Many Americans tend to imagine the harmful effects of climate change as hitting hardest in far away, remote locations—but the necessity of implementing resilient infrastructure is no secret to New Yorkers. 

Set apart from yet coexisting with the bustling streets of the island of Manhattan lives Randall’s Island, a park-filled, borderline verdant land of a bit over 500 acres that’s just isolated from the city by the Harlem River, from Queens by the East River and from the Bronx by the Bronx Kill. 

Here, authorities and advocates are experimenting through a new program that will see the salt marshes—which once lined the majority of the greater New York area with wetlands, forming a protective buffer from storm surges and erosion—return once again to Randall’s Island’s meager coastline. 

Erosion is already evident in much of the shoreline, exposing the roots of doomed trees as the tide creeps ever closer to a sidewalk.

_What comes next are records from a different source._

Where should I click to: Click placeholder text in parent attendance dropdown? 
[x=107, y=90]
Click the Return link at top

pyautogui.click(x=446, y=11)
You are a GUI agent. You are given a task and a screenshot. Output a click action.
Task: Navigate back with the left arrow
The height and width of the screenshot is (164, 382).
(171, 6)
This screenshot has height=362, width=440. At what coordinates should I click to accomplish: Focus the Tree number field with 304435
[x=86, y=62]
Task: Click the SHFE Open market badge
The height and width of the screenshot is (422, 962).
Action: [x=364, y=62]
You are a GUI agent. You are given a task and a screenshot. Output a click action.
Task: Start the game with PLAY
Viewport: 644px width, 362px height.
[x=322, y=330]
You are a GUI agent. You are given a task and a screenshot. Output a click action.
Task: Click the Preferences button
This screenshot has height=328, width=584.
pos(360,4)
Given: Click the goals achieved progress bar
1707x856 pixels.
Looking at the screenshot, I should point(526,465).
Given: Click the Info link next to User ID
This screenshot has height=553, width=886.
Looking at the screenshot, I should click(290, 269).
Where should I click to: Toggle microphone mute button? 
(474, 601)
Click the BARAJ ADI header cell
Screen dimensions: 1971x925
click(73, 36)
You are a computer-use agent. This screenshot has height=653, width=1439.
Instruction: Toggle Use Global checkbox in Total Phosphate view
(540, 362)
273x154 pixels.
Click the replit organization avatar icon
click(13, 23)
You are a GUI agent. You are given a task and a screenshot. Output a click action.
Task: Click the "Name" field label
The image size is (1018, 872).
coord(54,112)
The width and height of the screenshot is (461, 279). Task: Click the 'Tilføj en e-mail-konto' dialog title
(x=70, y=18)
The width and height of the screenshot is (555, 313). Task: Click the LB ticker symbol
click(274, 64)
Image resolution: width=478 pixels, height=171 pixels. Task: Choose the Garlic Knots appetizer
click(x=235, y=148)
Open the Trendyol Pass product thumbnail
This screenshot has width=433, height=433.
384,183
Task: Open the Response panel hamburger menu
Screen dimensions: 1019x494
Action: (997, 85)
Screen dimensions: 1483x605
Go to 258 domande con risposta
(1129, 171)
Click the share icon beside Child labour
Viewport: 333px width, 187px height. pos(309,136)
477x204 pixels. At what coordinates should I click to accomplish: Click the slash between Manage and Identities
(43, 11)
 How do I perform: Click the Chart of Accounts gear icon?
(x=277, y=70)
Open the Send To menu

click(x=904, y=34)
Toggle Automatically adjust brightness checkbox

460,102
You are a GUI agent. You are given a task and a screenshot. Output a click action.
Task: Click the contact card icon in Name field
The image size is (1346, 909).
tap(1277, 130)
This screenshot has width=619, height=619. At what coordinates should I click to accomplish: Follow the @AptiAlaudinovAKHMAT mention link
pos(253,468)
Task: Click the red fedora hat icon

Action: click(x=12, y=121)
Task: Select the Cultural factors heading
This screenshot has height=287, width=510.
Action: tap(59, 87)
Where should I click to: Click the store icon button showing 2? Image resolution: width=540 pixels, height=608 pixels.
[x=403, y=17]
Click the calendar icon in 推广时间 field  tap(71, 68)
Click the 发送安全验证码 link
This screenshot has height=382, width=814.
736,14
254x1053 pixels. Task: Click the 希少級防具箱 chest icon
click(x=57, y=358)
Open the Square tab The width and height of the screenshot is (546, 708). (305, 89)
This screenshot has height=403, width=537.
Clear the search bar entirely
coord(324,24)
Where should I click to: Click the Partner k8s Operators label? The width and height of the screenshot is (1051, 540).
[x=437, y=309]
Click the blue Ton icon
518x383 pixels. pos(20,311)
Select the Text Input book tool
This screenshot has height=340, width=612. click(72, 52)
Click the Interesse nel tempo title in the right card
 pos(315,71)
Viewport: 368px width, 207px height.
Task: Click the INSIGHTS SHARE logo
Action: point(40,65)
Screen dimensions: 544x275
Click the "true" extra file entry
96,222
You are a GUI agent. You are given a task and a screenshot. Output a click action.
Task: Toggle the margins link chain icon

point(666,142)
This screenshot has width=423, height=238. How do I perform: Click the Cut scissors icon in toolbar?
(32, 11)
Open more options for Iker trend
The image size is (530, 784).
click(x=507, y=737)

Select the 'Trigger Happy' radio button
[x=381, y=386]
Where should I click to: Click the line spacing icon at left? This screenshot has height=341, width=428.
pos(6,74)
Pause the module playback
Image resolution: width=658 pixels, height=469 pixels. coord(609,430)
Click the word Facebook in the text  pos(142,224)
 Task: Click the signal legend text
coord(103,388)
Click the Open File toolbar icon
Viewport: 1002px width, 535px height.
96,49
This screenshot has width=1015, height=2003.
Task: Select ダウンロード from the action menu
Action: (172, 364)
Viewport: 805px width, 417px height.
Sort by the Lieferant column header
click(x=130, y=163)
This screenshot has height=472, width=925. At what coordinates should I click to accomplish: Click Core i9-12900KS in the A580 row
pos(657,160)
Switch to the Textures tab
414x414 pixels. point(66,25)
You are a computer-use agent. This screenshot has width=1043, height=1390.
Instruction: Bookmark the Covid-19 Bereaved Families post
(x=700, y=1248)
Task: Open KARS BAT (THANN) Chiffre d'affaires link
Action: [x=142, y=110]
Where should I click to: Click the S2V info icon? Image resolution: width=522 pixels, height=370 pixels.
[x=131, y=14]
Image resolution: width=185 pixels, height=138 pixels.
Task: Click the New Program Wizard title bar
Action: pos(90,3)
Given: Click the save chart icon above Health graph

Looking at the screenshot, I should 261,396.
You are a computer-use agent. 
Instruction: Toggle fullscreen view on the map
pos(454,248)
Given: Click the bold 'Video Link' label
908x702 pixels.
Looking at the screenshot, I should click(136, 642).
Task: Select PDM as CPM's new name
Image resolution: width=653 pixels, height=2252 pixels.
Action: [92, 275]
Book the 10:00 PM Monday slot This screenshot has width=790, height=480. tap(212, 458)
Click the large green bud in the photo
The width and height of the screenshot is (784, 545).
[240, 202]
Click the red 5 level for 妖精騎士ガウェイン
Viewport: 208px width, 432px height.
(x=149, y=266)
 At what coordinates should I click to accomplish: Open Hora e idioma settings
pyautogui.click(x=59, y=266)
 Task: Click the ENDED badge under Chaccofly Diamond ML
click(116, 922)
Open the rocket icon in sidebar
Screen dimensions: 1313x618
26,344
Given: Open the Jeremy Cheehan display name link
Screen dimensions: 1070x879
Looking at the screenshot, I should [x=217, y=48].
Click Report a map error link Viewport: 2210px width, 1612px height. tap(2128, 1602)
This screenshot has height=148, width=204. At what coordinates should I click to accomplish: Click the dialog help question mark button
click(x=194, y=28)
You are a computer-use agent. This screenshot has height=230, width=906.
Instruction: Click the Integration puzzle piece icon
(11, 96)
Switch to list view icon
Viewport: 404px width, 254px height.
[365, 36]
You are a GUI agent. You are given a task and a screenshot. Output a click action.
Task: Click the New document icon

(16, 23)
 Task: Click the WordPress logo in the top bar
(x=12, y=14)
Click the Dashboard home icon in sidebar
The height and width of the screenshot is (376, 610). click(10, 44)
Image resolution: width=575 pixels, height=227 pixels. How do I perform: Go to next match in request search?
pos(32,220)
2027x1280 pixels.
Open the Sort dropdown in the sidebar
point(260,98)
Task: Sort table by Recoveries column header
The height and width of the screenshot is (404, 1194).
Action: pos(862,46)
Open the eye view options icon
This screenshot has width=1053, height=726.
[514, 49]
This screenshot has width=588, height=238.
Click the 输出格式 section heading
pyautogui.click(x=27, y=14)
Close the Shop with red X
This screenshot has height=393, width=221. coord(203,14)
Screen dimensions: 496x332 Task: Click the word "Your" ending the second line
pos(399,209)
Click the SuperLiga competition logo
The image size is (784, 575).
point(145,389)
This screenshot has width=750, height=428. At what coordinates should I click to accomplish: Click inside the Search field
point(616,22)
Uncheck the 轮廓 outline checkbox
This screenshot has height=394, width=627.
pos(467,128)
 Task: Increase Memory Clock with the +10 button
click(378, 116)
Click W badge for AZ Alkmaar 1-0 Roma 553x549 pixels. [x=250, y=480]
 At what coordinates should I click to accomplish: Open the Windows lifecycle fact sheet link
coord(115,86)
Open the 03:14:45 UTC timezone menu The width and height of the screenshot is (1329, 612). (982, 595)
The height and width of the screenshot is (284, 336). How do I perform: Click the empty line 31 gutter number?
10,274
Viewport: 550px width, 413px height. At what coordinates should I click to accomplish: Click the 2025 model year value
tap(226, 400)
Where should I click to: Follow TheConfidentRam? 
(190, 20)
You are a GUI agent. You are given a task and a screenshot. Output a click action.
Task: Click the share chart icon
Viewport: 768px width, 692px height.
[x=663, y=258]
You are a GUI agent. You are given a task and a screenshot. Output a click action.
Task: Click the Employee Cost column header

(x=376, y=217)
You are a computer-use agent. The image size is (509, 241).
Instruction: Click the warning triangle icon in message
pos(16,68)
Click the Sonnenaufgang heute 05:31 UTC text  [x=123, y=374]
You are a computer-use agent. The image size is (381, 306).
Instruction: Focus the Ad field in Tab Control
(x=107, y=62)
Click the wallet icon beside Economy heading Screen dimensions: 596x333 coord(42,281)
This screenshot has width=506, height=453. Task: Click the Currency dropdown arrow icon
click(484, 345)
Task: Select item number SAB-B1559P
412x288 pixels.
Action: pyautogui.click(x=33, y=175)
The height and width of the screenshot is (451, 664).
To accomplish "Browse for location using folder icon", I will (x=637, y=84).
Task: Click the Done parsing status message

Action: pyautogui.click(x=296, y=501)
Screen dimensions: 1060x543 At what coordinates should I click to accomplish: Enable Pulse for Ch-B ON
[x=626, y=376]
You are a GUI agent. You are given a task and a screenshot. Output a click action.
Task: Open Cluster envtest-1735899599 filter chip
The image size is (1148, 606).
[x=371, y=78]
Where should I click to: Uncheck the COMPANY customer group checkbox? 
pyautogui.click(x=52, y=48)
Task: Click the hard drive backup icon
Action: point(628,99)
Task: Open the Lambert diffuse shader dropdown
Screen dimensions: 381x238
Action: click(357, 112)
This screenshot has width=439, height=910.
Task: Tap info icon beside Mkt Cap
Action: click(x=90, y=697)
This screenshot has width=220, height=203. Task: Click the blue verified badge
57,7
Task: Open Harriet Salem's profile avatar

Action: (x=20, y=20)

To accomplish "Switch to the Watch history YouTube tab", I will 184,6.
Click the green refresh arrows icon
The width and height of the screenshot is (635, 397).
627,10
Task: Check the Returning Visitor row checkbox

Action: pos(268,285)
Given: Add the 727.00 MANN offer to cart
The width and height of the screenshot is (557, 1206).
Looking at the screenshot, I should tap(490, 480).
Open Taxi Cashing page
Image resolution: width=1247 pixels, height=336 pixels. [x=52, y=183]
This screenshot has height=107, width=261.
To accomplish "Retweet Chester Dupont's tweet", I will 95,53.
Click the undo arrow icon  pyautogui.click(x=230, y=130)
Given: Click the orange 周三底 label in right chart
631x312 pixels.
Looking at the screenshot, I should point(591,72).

The island, along with its 433 acres of parkland, is managed by the Randall’s Island Park Alliance. It boasts its extensive programs that, in the summer time especially, bus hundreds of city kids to the island to learn about urban ecology, local wildlife and engage in sporty activities.

“Our restored waterfront areas offer natural flood and erosion control, actively clean air and water, provide nurseries for fish, and are sources of food for resident and migrating birds,” a statement reads on Randall Island’s website

“As a public park that is also an island in the middle of New York City, the Island has enormous potential as a resource for research into issues such as water quality and the success of restoration work in urban environments.”

Cordgrasses, shrubs and seaweed populate the expansive field that sits below the towering Triborough Bridge. The exposed mud is concealed at high tide as seawater rushes in from the Harlem River—and while it may look desolate, it remains one part of an environment that has one of the most robust track records on Earth as a biodiverse and carbon-sequestering ecosystem.